WHAT NEEDS TO BE DONE: In the records below, find the line containing "Mein Konto (26, 2561)" and retype it and every line after it exactly, adding nothing.

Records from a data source
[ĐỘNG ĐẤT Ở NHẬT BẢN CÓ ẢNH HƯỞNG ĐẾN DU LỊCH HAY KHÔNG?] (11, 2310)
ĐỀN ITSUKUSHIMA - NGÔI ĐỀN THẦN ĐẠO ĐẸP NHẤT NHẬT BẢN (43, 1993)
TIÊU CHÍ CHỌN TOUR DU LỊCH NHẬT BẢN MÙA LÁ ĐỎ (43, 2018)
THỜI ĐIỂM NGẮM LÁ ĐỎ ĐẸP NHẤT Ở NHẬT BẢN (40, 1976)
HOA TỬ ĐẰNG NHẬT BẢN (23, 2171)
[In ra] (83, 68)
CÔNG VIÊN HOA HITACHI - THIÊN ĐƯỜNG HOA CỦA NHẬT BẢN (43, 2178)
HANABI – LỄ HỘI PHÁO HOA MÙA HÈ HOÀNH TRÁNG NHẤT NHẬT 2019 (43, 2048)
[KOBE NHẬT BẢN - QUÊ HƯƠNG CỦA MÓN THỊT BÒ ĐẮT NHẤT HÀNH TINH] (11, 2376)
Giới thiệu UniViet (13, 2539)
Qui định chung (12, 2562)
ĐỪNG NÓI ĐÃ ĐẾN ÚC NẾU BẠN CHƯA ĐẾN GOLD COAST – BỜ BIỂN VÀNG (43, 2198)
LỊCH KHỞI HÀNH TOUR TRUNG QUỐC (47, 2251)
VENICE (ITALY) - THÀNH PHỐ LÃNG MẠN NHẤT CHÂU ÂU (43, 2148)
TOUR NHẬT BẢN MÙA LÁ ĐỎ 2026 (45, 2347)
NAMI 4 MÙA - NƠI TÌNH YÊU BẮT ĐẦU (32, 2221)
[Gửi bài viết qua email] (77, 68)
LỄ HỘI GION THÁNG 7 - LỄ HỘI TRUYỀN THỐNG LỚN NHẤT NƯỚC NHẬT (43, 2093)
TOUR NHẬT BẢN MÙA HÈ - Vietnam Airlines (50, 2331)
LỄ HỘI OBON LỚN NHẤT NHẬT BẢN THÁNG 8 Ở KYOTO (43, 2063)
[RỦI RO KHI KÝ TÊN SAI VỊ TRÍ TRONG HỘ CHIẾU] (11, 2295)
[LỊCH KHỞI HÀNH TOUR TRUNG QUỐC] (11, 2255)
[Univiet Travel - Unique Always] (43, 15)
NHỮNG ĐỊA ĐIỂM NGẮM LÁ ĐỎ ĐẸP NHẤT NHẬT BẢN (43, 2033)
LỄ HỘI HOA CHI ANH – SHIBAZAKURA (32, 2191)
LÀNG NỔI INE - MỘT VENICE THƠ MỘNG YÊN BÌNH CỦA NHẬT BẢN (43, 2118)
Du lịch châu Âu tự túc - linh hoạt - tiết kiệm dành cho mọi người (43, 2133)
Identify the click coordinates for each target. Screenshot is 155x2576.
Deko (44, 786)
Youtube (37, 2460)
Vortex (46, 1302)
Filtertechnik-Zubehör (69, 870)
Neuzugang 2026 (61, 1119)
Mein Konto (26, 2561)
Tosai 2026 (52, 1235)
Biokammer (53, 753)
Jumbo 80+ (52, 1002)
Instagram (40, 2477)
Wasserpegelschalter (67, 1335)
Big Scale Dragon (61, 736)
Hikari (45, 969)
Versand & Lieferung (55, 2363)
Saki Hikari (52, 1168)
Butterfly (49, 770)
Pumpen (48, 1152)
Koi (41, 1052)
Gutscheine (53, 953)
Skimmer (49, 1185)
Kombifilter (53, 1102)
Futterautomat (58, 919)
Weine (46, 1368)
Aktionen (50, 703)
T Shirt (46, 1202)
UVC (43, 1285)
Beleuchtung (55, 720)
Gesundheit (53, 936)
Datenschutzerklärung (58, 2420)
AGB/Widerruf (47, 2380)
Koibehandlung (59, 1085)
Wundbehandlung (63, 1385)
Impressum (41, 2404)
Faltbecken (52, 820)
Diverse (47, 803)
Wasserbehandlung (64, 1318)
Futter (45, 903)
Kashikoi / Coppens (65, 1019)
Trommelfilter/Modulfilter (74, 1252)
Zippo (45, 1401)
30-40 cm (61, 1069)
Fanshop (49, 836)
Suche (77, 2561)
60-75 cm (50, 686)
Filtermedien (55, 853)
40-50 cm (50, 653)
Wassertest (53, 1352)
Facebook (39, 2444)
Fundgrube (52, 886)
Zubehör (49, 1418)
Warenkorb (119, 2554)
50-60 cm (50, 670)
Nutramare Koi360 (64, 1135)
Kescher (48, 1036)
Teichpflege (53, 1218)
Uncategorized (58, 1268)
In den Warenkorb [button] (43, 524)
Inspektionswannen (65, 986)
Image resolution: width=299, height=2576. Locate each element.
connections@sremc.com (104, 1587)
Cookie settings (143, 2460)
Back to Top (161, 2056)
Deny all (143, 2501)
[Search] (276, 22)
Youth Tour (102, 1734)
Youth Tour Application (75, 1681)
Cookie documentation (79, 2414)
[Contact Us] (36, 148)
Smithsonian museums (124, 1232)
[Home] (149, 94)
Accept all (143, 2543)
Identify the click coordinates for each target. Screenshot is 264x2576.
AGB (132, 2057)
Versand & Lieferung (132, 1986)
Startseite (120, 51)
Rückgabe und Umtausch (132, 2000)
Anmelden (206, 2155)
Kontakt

SOLUTION FOR THIS EXERCISE:
Mein Konto (26, 2561)
Tosai 2026 (52, 1235)
Biokammer (53, 753)
Jumbo 80+ (52, 1002)
Instagram (40, 2477)
Wasserpegelschalter (67, 1335)
Big Scale Dragon (61, 736)
Hikari (45, 969)
Versand & Lieferung (55, 2363)
Saki Hikari (52, 1168)
Butterfly (49, 770)
Pumpen (48, 1152)
Koi (41, 1052)
Gutscheine (53, 953)
Skimmer (49, 1185)
Kombifilter (53, 1102)
Futterautomat (58, 919)
Weine (46, 1368)
Aktionen (50, 703)
T Shirt (46, 1202)
UVC (43, 1285)
Beleuchtung (55, 720)
Gesundheit (53, 936)
Datenschutzerklärung (58, 2420)
AGB/Widerruf (47, 2380)
Koibehandlung (59, 1085)
Wundbehandlung (63, 1385)
Impressum (41, 2404)
Faltbecken (52, 820)
Diverse (47, 803)
Wasserbehandlung (64, 1318)
Futter (45, 903)
Kashikoi / Coppens (65, 1019)
Trommelfilter/Modulfilter (74, 1252)
Zippo (45, 1401)
30-40 cm (61, 1069)
Fanshop (49, 836)
Suche (77, 2561)
60-75 cm (50, 686)
Filtermedien (55, 853)
40-50 cm (50, 653)
Wassertest (53, 1352)
Facebook (39, 2444)
Fundgrube (52, 886)
Zubehör (49, 1418)
Warenkorb (119, 2554)
50-60 cm (50, 670)
Nutramare Koi360 (64, 1135)
Kescher (48, 1036)
Teichpflege (53, 1218)
Uncategorized (58, 1268)
In den Warenkorb [button] (43, 524)
Inspektionswannen (65, 986)
Image resolution: width=299, height=2576. Locate each element.
connections@sremc.com (104, 1587)
Cookie settings (143, 2460)
Back to Top (161, 2056)
Deny all (143, 2501)
[Search] (276, 22)
Youth Tour (102, 1734)
Youth Tour Application (75, 1681)
Cookie documentation (79, 2414)
[Contact Us] (36, 148)
Smithsonian museums (124, 1232)
[Home] (149, 94)
Accept all (143, 2543)
Identify the click coordinates for each target. Screenshot is 264x2576.
AGB (132, 2057)
Versand & Lieferung (132, 1986)
Startseite (120, 51)
Rückgabe und Umtausch (132, 2000)
Anmelden (206, 2155)
Kontakt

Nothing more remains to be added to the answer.